- STATED TASK -
Reproduce verbatim the stretch of entries from the line containing "REVIEW [557, 150]" through the line containing "ailments (464, 1066)", both included.

>> begin DATA SHOWN

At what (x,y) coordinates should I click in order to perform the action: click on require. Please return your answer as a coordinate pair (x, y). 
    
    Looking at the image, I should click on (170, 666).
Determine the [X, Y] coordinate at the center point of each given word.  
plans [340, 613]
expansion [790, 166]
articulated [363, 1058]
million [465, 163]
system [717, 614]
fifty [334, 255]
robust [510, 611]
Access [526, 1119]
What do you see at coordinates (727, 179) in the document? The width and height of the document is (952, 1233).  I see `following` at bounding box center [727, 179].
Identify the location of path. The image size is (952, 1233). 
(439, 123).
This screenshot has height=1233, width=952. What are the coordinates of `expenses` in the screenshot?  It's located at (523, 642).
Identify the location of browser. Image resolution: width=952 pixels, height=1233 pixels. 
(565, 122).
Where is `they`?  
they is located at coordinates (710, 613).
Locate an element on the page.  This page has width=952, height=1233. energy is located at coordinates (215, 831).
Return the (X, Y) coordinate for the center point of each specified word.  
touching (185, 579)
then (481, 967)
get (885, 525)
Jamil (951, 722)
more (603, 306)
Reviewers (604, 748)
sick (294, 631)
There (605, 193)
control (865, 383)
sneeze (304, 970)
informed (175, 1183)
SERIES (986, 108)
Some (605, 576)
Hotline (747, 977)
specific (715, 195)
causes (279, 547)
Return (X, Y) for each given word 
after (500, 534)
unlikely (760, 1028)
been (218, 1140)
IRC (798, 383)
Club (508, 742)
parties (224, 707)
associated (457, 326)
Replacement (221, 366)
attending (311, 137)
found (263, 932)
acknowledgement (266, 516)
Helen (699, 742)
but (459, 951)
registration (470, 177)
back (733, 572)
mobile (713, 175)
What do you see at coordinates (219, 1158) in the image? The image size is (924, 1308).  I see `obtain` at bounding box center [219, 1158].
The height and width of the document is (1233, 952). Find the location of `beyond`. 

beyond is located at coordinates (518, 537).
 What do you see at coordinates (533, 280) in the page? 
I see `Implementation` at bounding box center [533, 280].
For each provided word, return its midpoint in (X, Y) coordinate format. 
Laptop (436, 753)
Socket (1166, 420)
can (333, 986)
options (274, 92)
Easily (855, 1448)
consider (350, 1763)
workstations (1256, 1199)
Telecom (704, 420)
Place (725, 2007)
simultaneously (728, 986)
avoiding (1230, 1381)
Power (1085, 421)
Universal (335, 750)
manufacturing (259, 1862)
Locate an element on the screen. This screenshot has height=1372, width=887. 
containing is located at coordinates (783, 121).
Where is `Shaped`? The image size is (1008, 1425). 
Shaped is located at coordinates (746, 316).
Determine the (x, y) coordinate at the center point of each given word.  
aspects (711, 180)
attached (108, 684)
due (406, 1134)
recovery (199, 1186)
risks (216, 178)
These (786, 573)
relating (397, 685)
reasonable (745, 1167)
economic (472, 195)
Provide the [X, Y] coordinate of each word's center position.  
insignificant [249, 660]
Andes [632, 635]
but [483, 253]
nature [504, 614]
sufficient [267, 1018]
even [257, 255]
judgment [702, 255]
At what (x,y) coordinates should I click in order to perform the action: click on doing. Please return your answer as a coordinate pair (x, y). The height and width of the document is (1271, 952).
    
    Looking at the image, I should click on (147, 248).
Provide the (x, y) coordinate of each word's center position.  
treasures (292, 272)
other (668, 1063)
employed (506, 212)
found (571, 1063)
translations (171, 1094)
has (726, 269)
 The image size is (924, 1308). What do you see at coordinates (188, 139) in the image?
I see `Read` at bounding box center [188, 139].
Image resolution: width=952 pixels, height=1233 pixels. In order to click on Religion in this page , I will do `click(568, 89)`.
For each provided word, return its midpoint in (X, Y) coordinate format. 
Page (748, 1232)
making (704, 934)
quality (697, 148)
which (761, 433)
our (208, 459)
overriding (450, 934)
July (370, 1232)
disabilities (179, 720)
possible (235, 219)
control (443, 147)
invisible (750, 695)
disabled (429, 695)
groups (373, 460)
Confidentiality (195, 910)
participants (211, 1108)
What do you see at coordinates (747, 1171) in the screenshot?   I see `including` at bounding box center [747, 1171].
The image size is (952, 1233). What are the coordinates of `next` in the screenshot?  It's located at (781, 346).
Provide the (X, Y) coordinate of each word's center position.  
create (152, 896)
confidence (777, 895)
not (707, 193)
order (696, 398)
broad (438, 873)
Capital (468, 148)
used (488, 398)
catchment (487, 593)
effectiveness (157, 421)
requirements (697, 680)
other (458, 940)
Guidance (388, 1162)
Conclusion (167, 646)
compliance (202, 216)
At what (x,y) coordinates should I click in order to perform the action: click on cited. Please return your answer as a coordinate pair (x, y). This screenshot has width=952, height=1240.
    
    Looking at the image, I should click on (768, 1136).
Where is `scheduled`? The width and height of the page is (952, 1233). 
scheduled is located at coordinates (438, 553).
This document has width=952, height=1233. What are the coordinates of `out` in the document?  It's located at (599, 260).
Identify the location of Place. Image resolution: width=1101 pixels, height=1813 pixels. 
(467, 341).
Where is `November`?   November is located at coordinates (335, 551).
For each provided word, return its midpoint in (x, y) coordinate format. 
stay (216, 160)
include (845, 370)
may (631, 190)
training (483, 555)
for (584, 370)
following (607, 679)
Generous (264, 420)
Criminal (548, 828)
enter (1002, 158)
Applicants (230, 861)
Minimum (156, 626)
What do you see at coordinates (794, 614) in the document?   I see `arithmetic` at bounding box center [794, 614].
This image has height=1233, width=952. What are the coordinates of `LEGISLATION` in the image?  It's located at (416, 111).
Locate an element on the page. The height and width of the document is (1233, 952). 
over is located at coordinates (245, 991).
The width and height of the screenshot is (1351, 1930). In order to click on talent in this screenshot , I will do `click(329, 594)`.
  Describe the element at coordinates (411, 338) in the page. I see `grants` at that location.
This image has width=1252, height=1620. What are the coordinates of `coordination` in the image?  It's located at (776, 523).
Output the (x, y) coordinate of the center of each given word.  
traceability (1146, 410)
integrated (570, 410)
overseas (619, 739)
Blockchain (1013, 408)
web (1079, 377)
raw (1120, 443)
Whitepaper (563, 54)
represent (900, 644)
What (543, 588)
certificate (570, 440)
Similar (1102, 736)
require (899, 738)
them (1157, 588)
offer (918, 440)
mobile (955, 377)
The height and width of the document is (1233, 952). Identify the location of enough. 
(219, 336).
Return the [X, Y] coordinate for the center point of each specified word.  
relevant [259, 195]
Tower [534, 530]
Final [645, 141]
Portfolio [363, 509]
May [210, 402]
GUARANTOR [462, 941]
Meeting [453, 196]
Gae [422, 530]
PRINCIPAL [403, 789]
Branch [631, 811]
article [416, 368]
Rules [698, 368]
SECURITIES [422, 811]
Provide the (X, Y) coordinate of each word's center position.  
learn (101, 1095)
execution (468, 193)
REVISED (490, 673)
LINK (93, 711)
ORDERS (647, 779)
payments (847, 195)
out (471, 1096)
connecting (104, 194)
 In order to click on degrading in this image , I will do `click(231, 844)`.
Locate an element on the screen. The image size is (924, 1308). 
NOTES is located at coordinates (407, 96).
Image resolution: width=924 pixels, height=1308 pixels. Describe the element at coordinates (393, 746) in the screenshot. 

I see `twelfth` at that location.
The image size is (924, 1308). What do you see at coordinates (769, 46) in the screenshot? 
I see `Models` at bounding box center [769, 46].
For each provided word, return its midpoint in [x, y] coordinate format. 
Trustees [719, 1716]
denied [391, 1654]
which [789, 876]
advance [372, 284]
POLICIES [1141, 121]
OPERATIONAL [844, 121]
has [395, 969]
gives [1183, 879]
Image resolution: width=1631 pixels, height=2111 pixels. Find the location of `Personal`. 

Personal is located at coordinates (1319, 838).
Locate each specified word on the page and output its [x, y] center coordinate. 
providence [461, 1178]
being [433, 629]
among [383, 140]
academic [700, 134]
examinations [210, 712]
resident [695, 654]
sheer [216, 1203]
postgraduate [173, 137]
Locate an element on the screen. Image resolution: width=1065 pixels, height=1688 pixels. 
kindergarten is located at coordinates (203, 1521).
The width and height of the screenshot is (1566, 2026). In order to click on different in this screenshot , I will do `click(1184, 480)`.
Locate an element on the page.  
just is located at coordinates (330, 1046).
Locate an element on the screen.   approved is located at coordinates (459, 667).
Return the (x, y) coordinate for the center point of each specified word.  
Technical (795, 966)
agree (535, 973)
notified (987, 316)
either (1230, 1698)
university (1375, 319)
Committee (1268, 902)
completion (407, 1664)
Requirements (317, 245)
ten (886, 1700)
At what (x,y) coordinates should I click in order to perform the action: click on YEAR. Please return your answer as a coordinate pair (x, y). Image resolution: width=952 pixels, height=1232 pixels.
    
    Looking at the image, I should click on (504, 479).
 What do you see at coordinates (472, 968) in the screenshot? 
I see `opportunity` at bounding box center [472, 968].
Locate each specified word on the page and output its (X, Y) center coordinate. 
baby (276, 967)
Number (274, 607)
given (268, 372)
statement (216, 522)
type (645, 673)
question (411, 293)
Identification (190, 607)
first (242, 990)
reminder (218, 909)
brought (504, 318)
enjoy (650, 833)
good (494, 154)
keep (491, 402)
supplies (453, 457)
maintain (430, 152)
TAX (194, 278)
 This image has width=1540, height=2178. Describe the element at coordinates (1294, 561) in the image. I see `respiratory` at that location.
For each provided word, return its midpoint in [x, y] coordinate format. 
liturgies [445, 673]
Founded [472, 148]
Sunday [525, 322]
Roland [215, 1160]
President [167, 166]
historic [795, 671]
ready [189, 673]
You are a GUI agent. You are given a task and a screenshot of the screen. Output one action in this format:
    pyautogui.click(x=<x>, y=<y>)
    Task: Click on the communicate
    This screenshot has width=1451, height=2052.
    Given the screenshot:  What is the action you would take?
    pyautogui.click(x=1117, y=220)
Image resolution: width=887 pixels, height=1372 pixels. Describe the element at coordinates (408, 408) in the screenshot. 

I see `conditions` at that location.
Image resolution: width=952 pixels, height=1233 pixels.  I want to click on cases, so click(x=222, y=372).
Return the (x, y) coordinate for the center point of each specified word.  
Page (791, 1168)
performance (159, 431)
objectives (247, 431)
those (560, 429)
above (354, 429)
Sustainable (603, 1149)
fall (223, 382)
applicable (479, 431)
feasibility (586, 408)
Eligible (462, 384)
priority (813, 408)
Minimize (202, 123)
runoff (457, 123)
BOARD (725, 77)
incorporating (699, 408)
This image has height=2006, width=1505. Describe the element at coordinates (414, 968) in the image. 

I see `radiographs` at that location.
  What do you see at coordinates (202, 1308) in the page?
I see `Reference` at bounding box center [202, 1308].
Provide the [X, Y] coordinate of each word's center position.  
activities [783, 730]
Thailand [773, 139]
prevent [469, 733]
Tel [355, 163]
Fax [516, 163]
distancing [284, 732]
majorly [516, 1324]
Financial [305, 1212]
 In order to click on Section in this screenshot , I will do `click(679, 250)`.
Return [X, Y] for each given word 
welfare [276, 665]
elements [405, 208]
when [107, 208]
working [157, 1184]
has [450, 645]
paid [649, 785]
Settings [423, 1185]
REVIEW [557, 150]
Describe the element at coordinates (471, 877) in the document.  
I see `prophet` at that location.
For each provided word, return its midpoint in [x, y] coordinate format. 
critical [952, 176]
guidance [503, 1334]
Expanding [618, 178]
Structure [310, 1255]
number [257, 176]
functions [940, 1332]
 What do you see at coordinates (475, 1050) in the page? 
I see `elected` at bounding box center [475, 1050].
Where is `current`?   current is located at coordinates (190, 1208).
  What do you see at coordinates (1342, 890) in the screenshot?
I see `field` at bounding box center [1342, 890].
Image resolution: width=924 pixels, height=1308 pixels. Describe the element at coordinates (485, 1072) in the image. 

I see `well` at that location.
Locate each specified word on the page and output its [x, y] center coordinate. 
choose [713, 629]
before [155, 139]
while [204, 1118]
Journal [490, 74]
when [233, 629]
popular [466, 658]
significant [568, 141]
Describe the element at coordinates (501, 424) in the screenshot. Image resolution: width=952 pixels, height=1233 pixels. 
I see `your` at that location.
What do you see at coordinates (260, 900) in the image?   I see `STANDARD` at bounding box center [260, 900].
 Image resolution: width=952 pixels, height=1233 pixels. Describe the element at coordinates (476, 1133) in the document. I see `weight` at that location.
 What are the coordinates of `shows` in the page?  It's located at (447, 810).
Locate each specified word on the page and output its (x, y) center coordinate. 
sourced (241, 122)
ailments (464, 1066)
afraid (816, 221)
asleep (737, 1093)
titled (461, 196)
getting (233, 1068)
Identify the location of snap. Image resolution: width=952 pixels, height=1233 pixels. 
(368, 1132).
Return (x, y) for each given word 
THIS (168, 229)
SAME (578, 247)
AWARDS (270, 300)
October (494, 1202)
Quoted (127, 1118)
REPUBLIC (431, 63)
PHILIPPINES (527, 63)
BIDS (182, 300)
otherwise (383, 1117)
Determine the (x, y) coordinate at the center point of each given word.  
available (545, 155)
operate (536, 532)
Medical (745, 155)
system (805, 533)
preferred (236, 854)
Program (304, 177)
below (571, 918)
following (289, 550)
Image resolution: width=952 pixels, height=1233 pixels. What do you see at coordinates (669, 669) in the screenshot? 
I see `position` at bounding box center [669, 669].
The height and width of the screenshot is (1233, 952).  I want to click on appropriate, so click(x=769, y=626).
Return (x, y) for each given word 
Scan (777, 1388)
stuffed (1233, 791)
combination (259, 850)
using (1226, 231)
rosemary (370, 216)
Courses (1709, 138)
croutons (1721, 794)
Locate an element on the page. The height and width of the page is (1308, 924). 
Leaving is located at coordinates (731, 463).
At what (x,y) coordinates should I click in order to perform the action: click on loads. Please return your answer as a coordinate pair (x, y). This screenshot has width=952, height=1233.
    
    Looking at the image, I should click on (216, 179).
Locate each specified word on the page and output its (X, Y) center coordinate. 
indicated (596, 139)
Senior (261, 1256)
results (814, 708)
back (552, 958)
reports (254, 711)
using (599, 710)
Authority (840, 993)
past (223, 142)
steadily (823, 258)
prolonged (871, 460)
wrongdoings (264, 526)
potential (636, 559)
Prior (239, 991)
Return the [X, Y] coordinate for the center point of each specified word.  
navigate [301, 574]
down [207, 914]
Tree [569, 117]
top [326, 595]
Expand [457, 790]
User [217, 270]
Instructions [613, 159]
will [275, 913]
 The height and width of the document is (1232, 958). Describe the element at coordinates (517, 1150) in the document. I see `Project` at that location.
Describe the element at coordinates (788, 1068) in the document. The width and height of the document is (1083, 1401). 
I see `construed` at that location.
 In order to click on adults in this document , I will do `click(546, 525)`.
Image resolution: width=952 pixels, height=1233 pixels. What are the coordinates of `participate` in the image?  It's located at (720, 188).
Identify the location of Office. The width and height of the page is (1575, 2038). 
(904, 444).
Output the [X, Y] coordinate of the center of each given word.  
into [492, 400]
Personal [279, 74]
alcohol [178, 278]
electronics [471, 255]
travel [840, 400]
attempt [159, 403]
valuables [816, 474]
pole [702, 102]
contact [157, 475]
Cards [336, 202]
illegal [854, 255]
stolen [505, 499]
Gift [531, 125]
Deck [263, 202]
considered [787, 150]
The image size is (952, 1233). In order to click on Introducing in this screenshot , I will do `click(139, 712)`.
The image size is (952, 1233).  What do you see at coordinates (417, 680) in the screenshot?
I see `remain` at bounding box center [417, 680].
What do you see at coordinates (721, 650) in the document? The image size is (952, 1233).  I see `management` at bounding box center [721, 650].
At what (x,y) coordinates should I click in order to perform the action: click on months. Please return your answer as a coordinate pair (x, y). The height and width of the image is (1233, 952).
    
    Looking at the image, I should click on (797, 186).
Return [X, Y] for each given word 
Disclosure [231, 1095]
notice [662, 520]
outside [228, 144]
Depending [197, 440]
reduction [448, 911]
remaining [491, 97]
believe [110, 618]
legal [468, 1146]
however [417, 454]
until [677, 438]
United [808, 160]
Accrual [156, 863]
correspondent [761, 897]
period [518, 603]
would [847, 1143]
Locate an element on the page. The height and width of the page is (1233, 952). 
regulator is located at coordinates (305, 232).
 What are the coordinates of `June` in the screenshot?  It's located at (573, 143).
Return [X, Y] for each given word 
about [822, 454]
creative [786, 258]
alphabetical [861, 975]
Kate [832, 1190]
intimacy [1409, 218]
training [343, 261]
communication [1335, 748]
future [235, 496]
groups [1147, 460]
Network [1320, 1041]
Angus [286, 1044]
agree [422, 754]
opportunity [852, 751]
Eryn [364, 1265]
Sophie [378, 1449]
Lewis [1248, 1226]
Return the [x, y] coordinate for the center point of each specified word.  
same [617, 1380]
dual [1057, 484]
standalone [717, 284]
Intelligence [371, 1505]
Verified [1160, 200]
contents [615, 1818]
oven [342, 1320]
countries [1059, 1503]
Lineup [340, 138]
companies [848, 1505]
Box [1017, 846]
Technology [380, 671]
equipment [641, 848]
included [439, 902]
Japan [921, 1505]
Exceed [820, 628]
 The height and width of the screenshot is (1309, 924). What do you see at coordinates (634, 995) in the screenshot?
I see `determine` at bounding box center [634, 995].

>> end DATA SHOWN

- RESULT BELOW -
REVIEW [557, 150]
Describe the element at coordinates (471, 877) in the document.  
I see `prophet` at that location.
For each provided word, return its midpoint in [x, y] coordinate format. 
critical [952, 176]
guidance [503, 1334]
Expanding [618, 178]
Structure [310, 1255]
number [257, 176]
functions [940, 1332]
 What do you see at coordinates (475, 1050) in the page? 
I see `elected` at bounding box center [475, 1050].
Where is `current`?   current is located at coordinates (190, 1208).
  What do you see at coordinates (1342, 890) in the screenshot?
I see `field` at bounding box center [1342, 890].
Image resolution: width=924 pixels, height=1308 pixels. Describe the element at coordinates (485, 1072) in the image. 

I see `well` at that location.
Locate each specified word on the page and output its [x, y] center coordinate. 
choose [713, 629]
before [155, 139]
while [204, 1118]
Journal [490, 74]
when [233, 629]
popular [466, 658]
significant [568, 141]
Describe the element at coordinates (501, 424) in the screenshot. Image resolution: width=952 pixels, height=1233 pixels. 
I see `your` at that location.
What do you see at coordinates (260, 900) in the image?   I see `STANDARD` at bounding box center [260, 900].
 Image resolution: width=952 pixels, height=1233 pixels. Describe the element at coordinates (476, 1133) in the document. I see `weight` at that location.
 What are the coordinates of `shows` in the page?  It's located at (447, 810).
Locate each specified word on the page and output its (x, y) center coordinate. 
sourced (241, 122)
ailments (464, 1066)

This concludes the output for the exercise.